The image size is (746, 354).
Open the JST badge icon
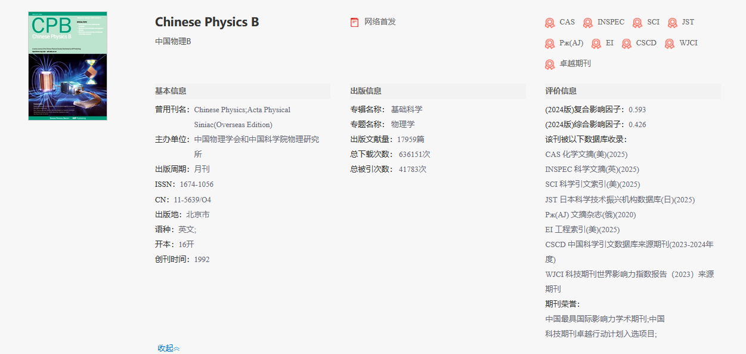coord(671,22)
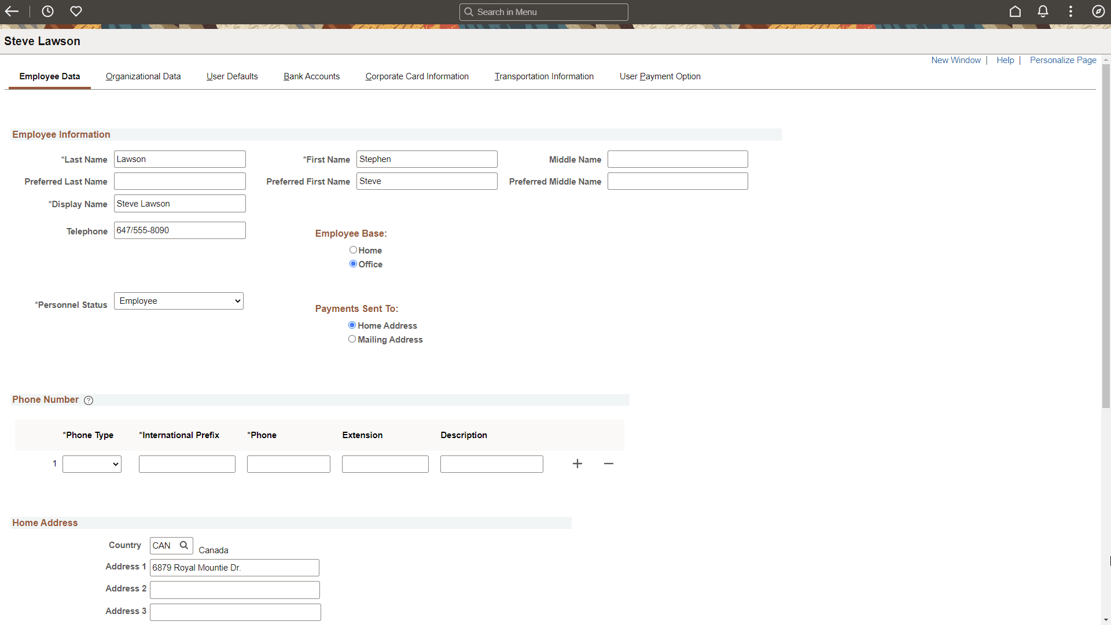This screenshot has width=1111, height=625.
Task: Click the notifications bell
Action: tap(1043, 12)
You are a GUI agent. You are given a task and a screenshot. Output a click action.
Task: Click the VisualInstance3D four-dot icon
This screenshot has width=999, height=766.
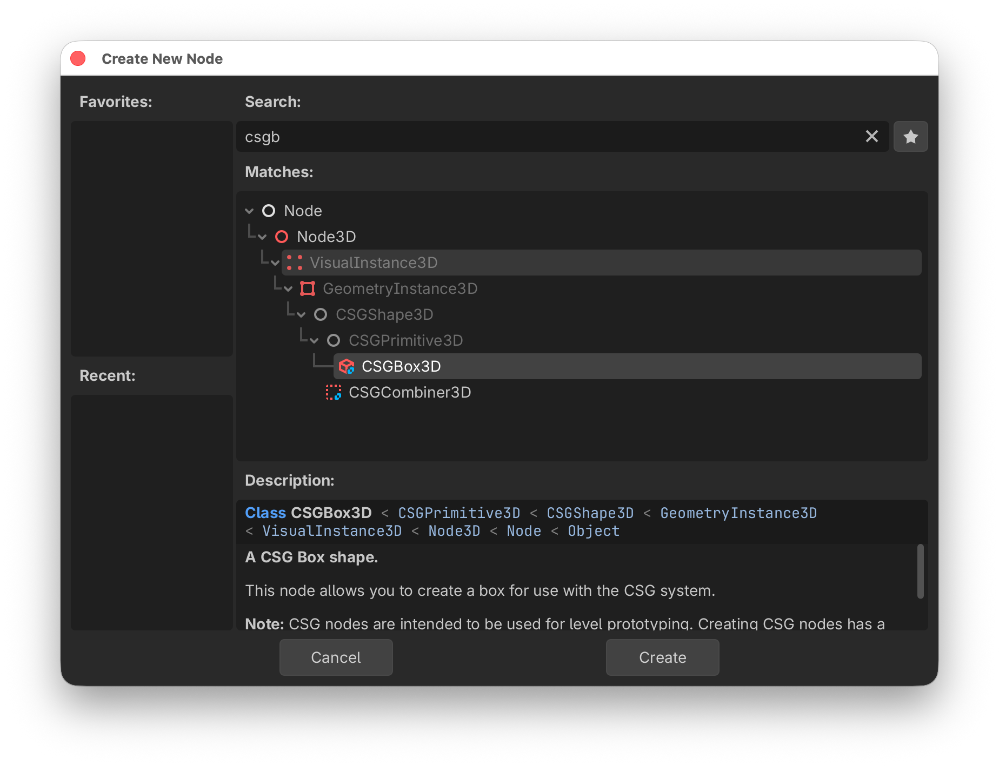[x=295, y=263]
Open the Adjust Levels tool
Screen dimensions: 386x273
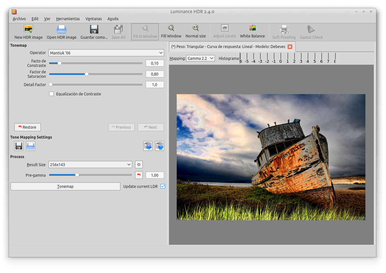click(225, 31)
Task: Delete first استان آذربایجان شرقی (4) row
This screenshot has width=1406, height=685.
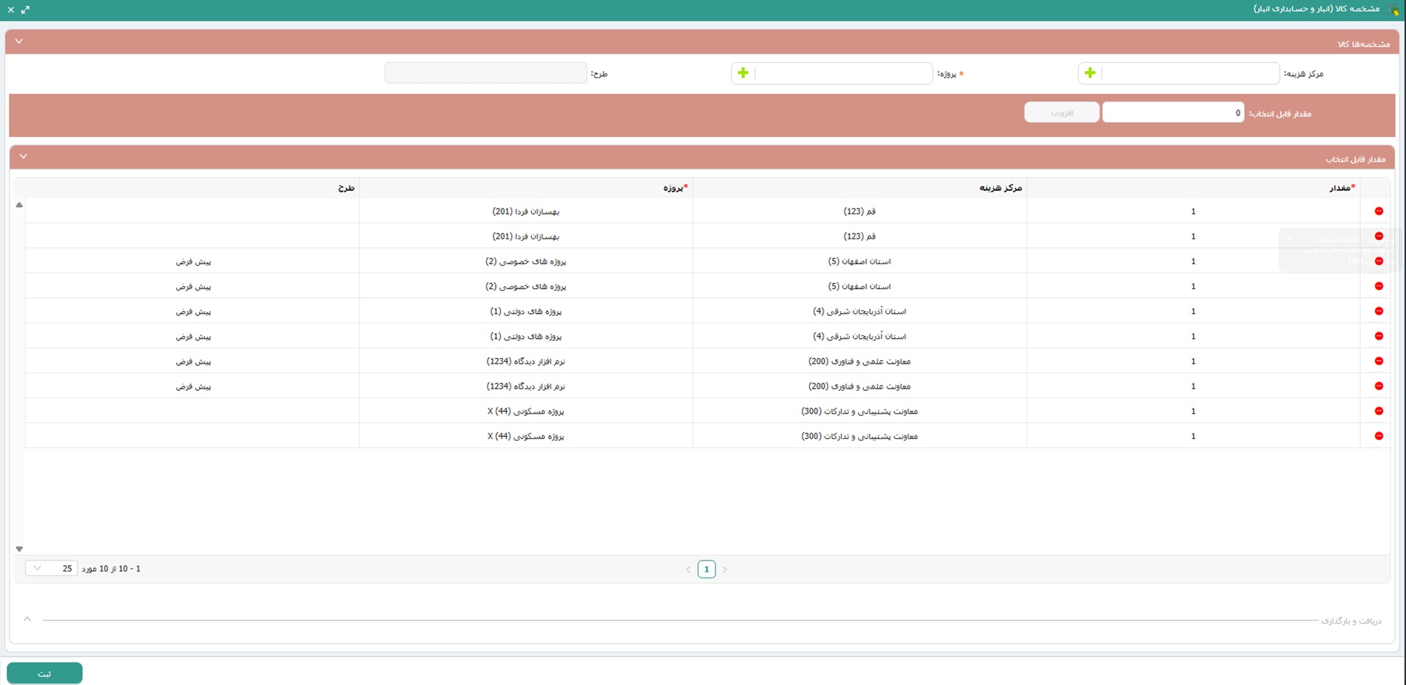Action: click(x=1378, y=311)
============================================================
YOUR INSTRUCTIONS
Lay out the data from the line containing "Task: Delete first" through the end of the data as a two-column CSV with the header row instruction,action. Each row pairs one instruction with its action, each value in a single quoted field with line breaks replaced by spaces, and the pictures are omitted.

EXPECTED OUTPUT
instruction,action
"Task: Delete first استان آذربایجان شرقی (4) row This screenshot has width=1406, height=685.","Action: click(x=1378, y=311)"